Several more of the items were authored or produced in Britain or were owned by English collectors early on, making them invaluable guests to Penn’s burgeoning “med-ren” community of faculty and students in the English Department. A workaday fifteenth-century manuscript, in addition to containing a treatise on the art of rhetoric, remarkably includes Ceolfrith of Wearmouth’s letter on the computation of Easter addressed to King Nechtan, excerpted from Bede the Venerable’s early-eighth-century Ecclesiastical History (V.a.167). Three important works of the Middle English literary canon are represented: John Gower’s Confessio Amantis, in a later 15th-century copy on parchment (V.b.29); a recension of the popular Chronicle of England, known as The Brut on account of its retelling of the legendary foundation of England by Brutus, son of Aeneas (V.b.106); and an imposing and rare copy of Robert Mannyng’s Handlyng Synne (V.b.236). While another copy of Gower’s work exists in Philadelphia at the Rosenbach Library (MS 1083/29), and a Brut Chronicle is held at the Free Library of Philadelphia (Lewis E 238; both have been digitized via BiblioPhilly), these signal texts are not otherwise present in manuscript form at Penn. The digitization of our copies now allows for side-by-side comparisons of the texts.
The links between the Penn Libraries and the Folger run deep. Penn’s Furness Memorial Library ranks among the strongest university collections of Shakespeareiana in North America. It was established by Penn professor and trustee Horace Howard Furness (1833–1912). A generation older than Henry Folger, Furness was the graduate studies advisor of Emily Jordan Folger. Though their collection of books and manuscripts related to Shakespeare would grow to outstrip any other, the Folgers admired Furness’ pioneering efforts at establishing Shakespeare studies as part of the university curriculum. They also drew inspiration from his important work as an editor of new editions of the plays.
Researchers on-site in Philadelphia can consult the Folger manuscripts in the Kislak Center reading room by appointment.

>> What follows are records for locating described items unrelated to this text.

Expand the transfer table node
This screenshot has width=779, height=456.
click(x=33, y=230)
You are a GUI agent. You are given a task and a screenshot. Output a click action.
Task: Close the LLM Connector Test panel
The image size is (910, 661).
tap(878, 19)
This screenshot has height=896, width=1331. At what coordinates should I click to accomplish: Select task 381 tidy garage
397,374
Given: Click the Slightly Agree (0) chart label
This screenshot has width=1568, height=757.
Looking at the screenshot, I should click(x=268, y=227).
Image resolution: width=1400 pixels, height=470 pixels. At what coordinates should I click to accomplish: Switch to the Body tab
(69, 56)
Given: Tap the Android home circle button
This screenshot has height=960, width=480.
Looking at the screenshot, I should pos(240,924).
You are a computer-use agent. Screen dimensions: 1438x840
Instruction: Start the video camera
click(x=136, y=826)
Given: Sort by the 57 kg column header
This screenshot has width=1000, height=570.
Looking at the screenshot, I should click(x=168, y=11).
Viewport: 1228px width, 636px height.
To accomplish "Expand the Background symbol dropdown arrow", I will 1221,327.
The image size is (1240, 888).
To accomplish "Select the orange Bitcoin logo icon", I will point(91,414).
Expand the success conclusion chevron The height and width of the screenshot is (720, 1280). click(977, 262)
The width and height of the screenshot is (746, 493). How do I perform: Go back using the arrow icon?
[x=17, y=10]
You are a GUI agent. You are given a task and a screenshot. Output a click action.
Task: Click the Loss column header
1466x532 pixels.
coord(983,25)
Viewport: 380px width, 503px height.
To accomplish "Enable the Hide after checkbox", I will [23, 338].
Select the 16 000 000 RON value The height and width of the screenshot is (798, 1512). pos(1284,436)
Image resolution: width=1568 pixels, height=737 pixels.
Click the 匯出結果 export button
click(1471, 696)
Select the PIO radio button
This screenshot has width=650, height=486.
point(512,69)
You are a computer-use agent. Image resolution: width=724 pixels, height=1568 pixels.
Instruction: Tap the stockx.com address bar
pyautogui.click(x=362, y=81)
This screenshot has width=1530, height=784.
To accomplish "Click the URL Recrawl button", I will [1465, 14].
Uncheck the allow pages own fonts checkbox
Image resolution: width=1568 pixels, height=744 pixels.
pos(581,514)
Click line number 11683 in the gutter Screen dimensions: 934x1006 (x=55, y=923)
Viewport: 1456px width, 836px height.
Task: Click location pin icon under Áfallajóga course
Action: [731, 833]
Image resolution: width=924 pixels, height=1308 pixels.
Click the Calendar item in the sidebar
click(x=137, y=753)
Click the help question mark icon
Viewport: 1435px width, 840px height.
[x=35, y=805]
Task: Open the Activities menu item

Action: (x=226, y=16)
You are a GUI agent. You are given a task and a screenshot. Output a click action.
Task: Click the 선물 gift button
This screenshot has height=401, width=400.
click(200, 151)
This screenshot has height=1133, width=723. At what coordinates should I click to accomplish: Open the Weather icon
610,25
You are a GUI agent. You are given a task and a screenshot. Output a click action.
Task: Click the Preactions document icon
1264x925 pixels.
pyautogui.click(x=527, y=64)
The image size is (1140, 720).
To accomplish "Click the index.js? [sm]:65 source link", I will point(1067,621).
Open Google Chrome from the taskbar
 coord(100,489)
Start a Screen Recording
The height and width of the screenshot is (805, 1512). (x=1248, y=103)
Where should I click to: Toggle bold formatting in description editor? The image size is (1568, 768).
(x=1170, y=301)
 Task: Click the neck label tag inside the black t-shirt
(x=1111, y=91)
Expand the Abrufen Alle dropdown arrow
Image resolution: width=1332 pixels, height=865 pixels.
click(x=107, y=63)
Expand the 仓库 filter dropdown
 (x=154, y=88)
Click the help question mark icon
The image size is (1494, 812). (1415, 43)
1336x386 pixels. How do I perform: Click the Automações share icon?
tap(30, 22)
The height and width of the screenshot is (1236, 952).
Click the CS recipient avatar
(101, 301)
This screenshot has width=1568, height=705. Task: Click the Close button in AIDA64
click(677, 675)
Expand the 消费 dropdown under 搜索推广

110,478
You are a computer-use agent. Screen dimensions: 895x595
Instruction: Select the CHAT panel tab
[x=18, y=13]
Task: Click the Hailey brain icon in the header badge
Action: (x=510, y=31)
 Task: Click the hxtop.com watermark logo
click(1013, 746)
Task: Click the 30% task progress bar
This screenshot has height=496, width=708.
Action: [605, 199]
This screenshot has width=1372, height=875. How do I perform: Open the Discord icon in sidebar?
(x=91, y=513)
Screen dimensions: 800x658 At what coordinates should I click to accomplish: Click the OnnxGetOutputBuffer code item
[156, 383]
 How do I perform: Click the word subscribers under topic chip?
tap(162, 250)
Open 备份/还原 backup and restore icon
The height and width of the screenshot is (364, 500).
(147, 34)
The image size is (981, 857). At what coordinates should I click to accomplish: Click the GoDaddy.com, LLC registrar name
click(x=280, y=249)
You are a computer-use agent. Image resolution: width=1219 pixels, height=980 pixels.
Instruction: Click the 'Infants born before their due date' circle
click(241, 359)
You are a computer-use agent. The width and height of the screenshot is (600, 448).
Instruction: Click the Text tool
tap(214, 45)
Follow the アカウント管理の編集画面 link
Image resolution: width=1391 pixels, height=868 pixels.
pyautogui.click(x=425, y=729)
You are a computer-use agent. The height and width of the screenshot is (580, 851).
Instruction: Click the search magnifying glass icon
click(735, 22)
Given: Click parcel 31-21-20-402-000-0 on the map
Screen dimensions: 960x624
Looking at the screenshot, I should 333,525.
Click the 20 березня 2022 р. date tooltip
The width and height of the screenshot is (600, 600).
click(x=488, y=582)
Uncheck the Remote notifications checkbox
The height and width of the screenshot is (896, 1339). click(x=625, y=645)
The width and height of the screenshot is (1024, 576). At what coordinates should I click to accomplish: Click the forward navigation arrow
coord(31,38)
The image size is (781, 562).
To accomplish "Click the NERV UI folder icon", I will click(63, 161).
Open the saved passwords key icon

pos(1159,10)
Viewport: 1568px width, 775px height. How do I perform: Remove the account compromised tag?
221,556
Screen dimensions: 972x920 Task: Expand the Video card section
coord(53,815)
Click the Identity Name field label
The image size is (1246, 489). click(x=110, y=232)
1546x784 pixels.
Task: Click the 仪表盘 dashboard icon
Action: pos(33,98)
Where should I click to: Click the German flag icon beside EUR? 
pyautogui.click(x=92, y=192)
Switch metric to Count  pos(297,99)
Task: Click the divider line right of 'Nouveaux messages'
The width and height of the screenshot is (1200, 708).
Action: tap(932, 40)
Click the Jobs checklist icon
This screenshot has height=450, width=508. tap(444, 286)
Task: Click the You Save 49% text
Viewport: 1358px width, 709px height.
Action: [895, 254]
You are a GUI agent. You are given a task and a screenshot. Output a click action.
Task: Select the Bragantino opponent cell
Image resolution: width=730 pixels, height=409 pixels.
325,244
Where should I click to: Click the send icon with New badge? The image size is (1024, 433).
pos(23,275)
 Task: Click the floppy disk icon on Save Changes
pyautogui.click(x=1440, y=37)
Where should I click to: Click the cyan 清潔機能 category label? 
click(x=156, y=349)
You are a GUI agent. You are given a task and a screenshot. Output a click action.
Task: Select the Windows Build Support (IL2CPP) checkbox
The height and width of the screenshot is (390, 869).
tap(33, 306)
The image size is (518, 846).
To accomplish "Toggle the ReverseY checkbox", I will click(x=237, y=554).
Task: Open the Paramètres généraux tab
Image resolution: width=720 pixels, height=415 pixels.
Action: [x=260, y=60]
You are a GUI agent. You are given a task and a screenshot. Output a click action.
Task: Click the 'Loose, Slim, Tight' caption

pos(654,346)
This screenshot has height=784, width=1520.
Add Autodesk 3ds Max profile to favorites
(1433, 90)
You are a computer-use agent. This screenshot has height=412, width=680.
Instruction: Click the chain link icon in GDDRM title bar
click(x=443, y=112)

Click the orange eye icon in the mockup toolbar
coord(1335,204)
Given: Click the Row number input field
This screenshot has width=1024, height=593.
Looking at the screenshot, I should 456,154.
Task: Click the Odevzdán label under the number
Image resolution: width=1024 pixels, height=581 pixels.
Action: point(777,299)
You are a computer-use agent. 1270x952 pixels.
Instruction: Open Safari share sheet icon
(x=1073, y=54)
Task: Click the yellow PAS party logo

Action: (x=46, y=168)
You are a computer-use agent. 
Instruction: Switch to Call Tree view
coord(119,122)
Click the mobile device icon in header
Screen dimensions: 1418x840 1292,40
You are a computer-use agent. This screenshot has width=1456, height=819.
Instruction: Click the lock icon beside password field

Researchers will be required to have registered both as Kislak Center Special Collections researchers and as Folger Shakespeare Library researchers. Find detailed instructions for accessing the manuscripts in the Kislak Center on the Penn Libraries website. After the Folger re-opens next fall, the manuscripts will once again be available for consultation in the Folger’s reading room.